## Given exercise
In the listing below, change "dropdown menu" to "drop-down list" and write out only the lines from the one with "You are a computer-use" up to and including the one with "pos(22,241)", leaving everything else in them unchanged.

....

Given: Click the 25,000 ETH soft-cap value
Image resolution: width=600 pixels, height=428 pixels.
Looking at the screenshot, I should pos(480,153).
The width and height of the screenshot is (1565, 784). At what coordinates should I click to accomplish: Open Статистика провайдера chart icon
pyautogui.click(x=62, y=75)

....

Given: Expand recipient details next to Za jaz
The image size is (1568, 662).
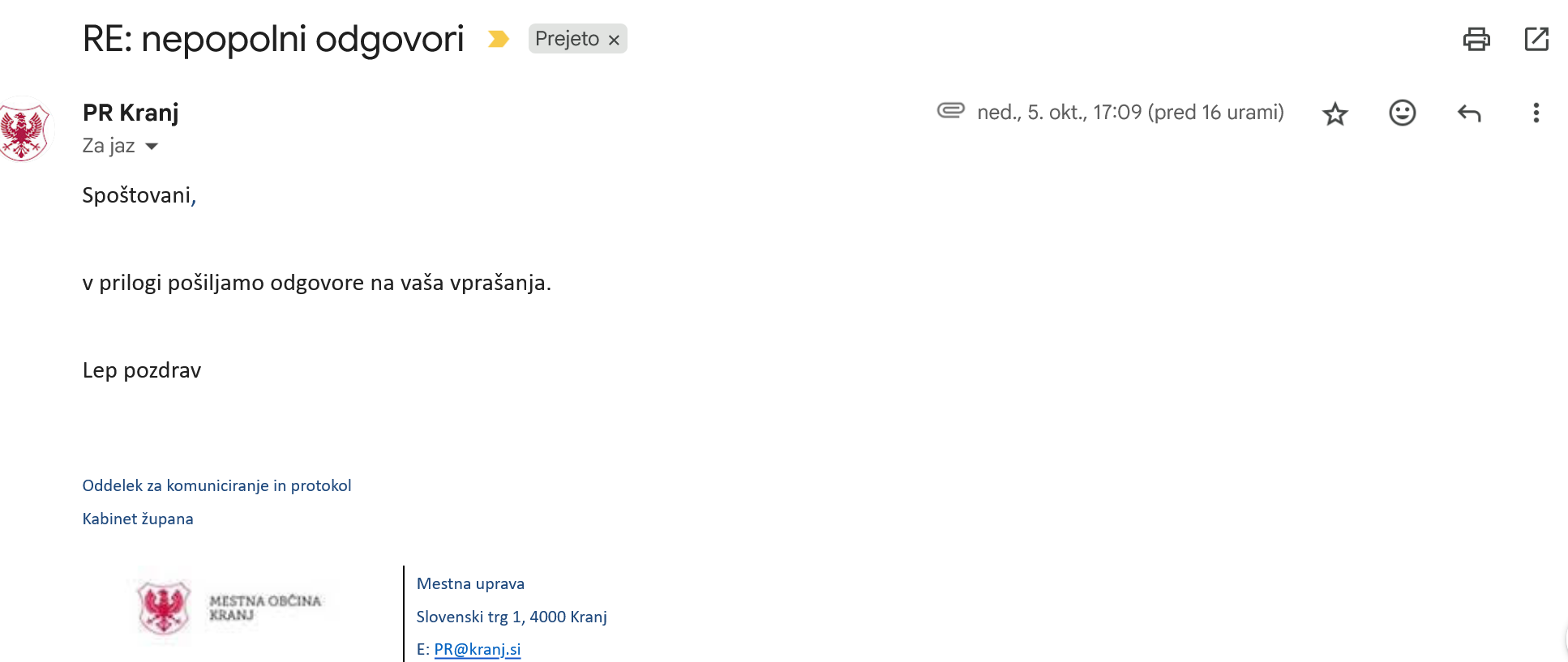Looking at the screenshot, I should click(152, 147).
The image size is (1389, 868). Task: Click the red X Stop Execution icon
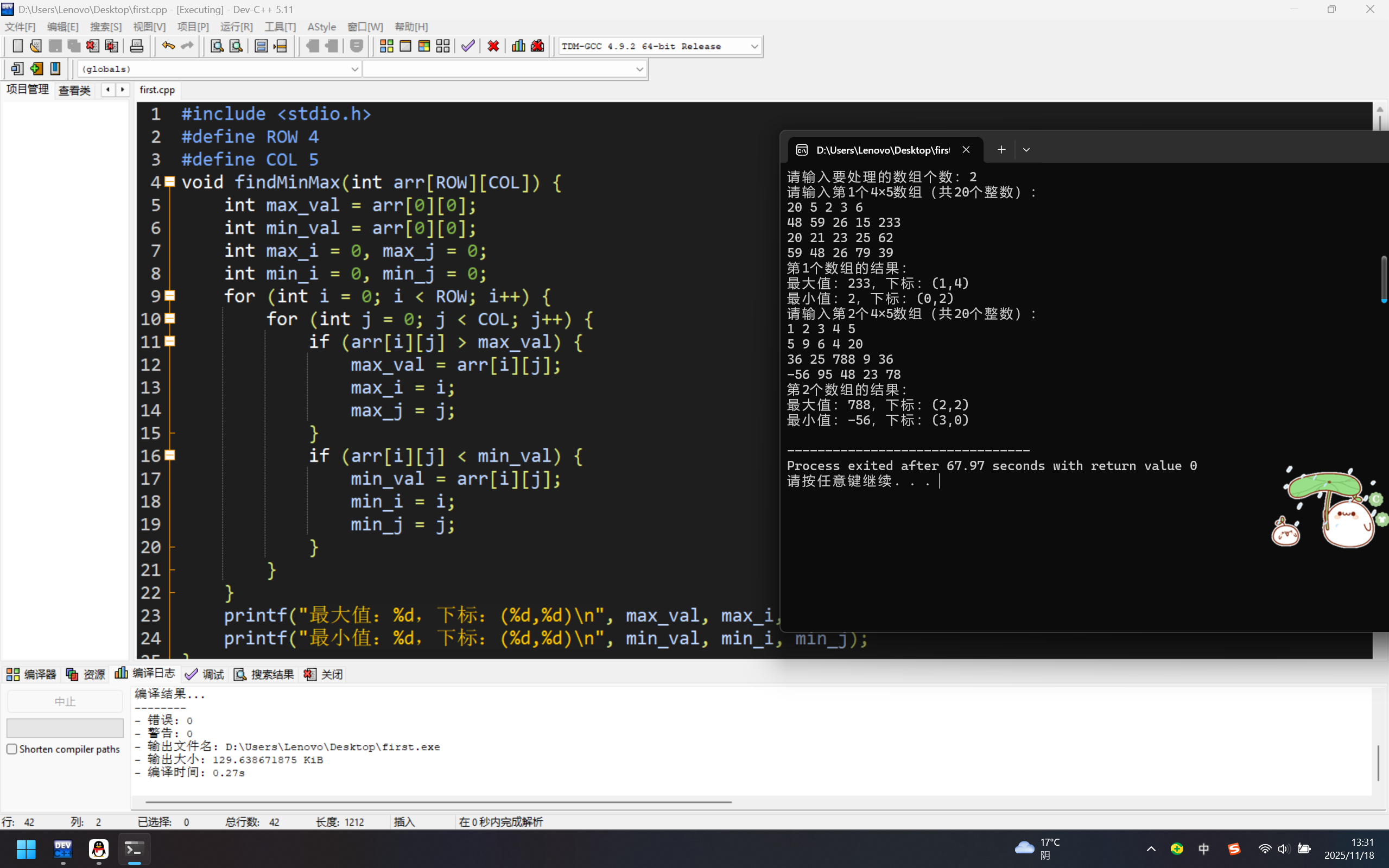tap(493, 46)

....

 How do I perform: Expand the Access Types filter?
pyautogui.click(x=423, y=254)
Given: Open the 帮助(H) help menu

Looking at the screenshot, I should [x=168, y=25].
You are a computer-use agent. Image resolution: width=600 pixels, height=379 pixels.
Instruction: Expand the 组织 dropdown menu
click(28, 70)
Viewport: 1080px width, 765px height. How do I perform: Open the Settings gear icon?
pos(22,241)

....

## Output for this exercise
You are a computer-use agent. Image resolution: width=600 pixels, height=379 pixels.
Instruction: Expand the 组织 drop-down list
click(28, 70)
Viewport: 1080px width, 765px height. How do I perform: Open the Settings gear icon?
pos(22,241)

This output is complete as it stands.